---- Given records

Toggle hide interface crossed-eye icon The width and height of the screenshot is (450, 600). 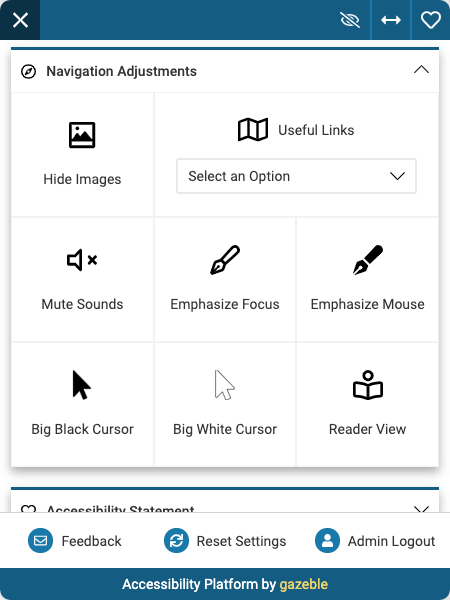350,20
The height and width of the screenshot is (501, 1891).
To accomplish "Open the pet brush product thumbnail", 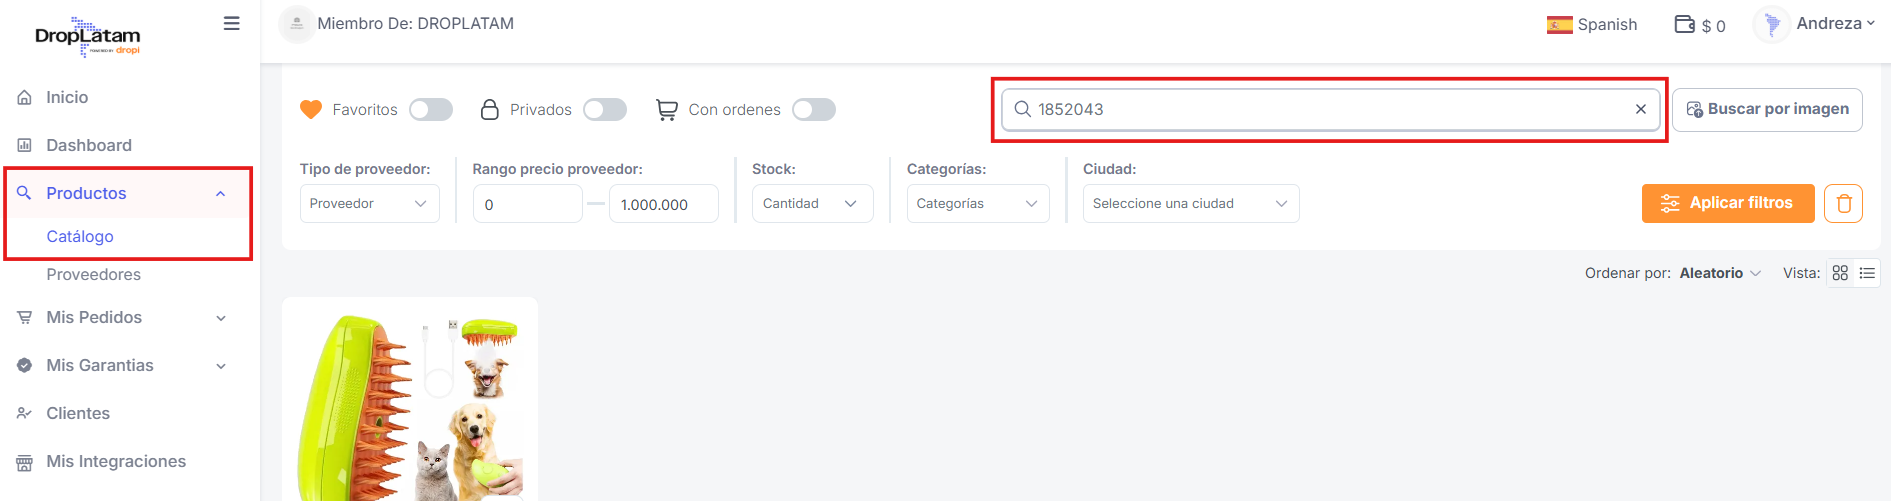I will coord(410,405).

--------
---- Given records

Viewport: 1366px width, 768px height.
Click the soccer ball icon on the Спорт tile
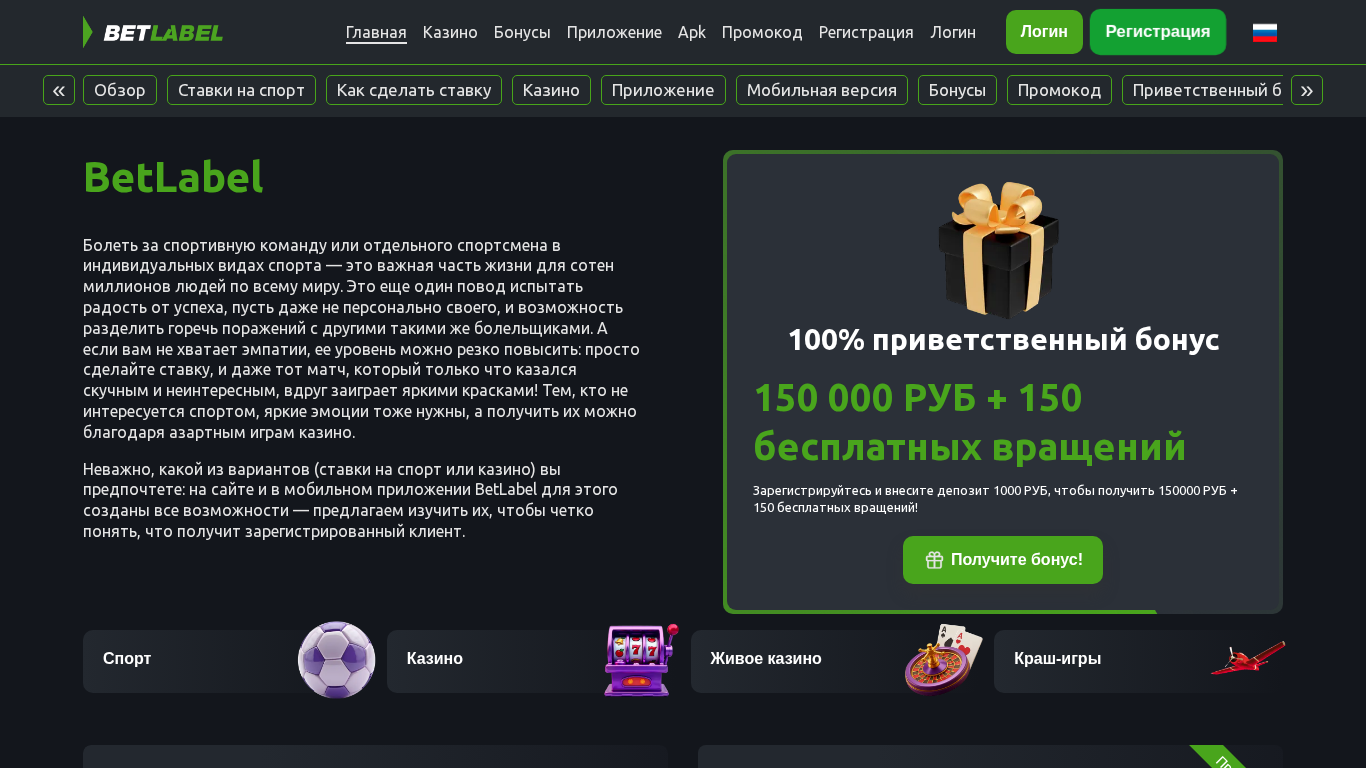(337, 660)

--------
---- Given records

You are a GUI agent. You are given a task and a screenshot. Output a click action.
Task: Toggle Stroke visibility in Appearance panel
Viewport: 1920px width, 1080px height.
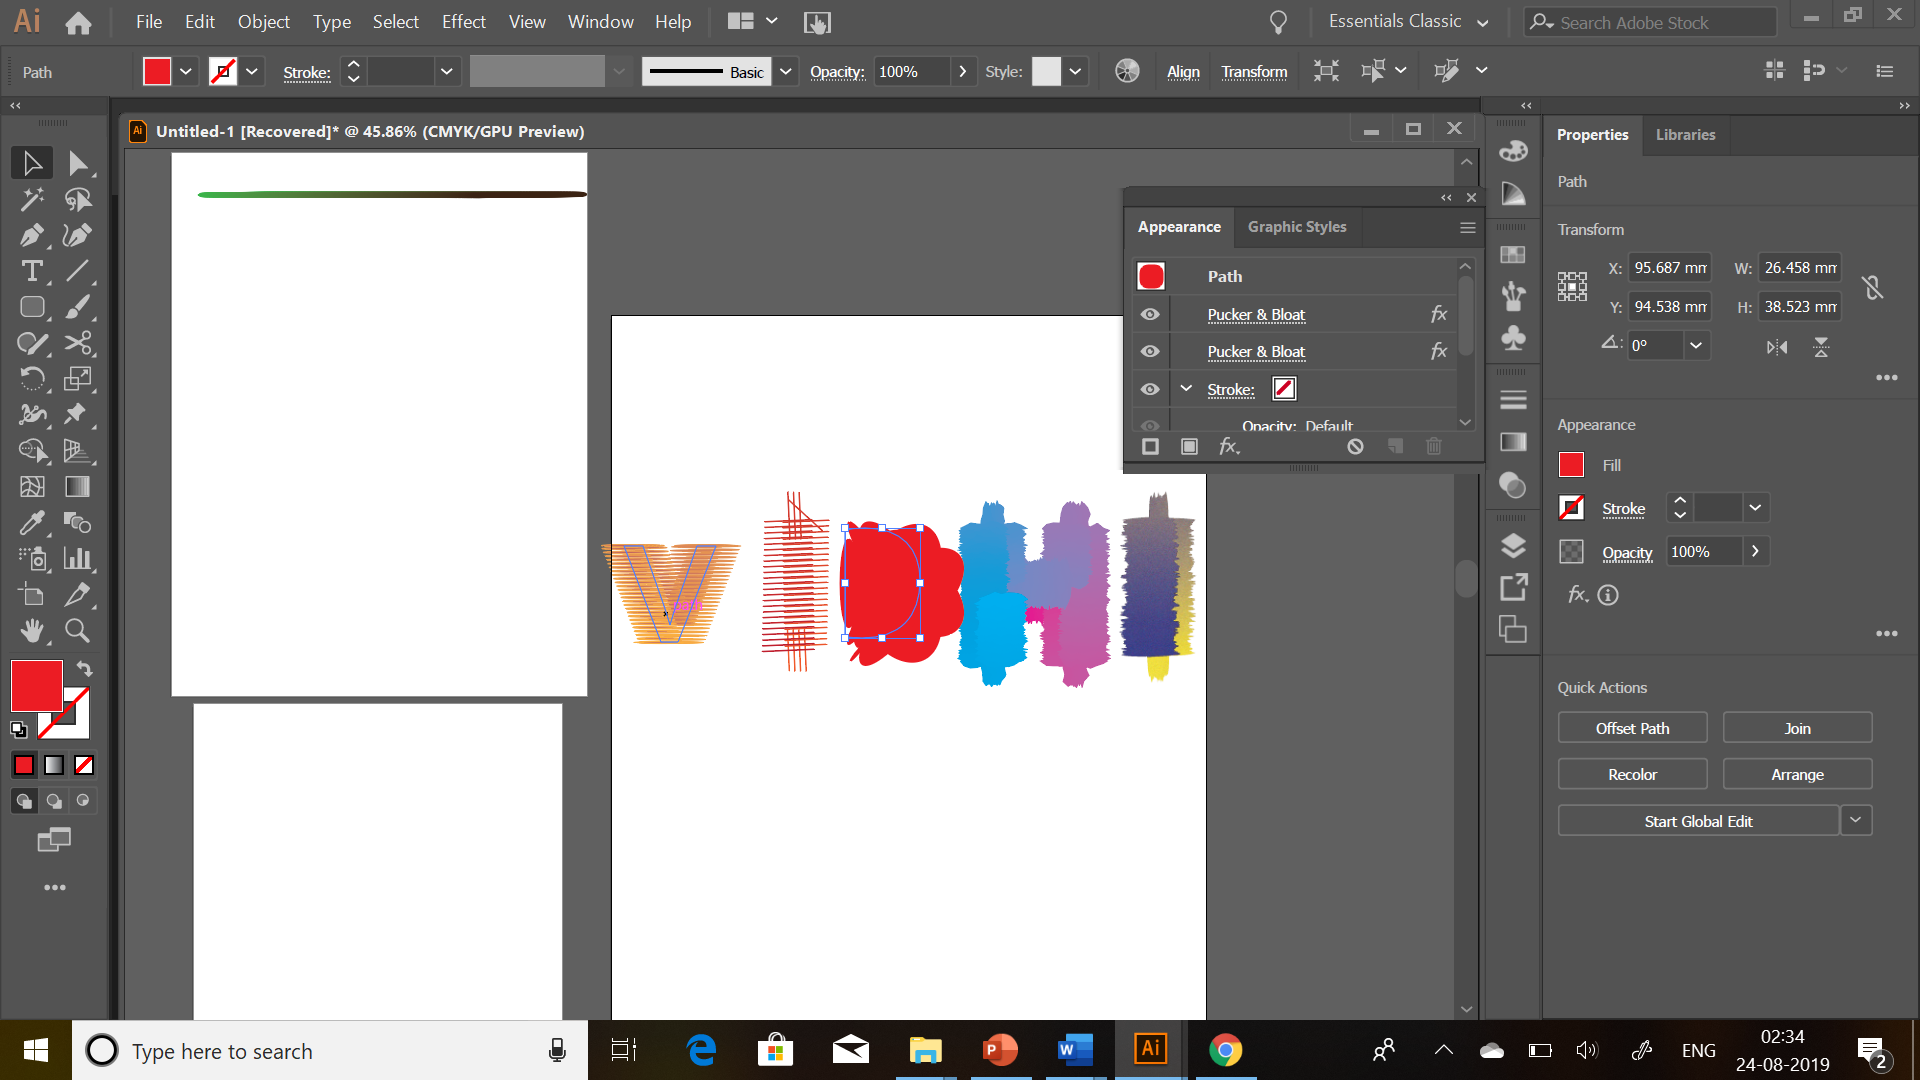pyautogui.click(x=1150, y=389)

--------

### What is needed
Recast the records starting with the line that contains "You are a GUI" and going on through the line that contains "pyautogui.click(x=1150, y=389)" as a two-column CSV with the headers request and answer. Give one row per record, put each value in a single quoted field with line breaks turned into spaces, and leave the pictures out.

### Reply to the exercise
request,answer
"You are a GUI agent. You are given a task and a screenshot. Output a click action. Task: Toggle Stroke visibility in Appearance panel Viewport: 1920px width, 1080px height.","pyautogui.click(x=1150, y=389)"